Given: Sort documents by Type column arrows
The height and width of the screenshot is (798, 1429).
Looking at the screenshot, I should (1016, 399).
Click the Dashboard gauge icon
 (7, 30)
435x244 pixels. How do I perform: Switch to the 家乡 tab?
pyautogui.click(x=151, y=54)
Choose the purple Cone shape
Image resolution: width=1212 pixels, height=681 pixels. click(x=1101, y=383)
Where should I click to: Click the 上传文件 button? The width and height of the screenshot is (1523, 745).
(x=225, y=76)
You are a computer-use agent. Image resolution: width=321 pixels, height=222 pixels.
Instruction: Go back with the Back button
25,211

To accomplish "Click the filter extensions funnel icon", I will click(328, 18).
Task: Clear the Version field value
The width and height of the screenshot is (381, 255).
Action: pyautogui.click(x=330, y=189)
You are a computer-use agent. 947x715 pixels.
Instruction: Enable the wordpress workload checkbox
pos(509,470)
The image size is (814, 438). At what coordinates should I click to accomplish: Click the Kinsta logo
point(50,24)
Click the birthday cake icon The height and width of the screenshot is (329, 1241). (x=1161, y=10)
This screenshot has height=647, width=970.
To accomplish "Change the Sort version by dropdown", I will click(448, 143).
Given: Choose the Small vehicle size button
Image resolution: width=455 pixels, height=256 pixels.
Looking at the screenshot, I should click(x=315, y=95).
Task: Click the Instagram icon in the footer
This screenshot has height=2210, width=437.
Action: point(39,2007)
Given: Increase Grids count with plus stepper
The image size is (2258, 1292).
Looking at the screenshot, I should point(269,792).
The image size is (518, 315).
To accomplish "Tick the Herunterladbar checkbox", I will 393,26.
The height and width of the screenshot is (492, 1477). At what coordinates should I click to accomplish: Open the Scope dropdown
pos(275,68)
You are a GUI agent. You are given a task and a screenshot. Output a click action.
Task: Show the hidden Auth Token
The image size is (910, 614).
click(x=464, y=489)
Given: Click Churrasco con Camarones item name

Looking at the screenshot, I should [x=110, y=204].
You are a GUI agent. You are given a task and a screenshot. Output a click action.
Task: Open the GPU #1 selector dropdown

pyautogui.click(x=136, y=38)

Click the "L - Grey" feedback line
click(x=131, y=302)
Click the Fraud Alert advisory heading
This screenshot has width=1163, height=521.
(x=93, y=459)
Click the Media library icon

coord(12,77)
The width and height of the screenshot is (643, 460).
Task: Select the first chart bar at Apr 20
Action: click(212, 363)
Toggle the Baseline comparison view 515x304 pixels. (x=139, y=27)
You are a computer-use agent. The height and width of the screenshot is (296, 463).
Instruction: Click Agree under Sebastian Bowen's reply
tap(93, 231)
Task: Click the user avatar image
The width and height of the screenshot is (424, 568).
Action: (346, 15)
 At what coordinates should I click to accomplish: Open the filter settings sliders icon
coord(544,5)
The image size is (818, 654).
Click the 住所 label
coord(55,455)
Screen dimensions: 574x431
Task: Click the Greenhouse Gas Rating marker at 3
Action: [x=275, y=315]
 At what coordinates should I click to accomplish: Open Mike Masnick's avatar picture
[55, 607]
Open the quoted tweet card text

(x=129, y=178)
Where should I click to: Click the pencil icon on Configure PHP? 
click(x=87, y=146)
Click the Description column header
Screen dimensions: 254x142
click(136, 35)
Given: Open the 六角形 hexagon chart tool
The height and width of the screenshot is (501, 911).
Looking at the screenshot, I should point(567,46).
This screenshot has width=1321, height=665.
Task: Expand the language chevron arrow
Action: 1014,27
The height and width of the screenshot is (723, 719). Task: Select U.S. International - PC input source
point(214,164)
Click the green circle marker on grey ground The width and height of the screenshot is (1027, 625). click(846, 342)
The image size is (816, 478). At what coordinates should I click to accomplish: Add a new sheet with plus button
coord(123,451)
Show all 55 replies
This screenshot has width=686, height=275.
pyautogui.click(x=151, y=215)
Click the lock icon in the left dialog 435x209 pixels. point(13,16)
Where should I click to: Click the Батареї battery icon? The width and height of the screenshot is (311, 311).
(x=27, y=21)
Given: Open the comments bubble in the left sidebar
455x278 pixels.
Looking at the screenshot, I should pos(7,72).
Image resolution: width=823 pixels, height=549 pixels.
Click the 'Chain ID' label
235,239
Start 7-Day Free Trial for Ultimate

◆ ◆ ◆

▸ **What the task requires**
Check the lines above and copy each one that includes "column".

▸ **Result of the task**
Given: Sort documents by Type column arrows
Click the Description column header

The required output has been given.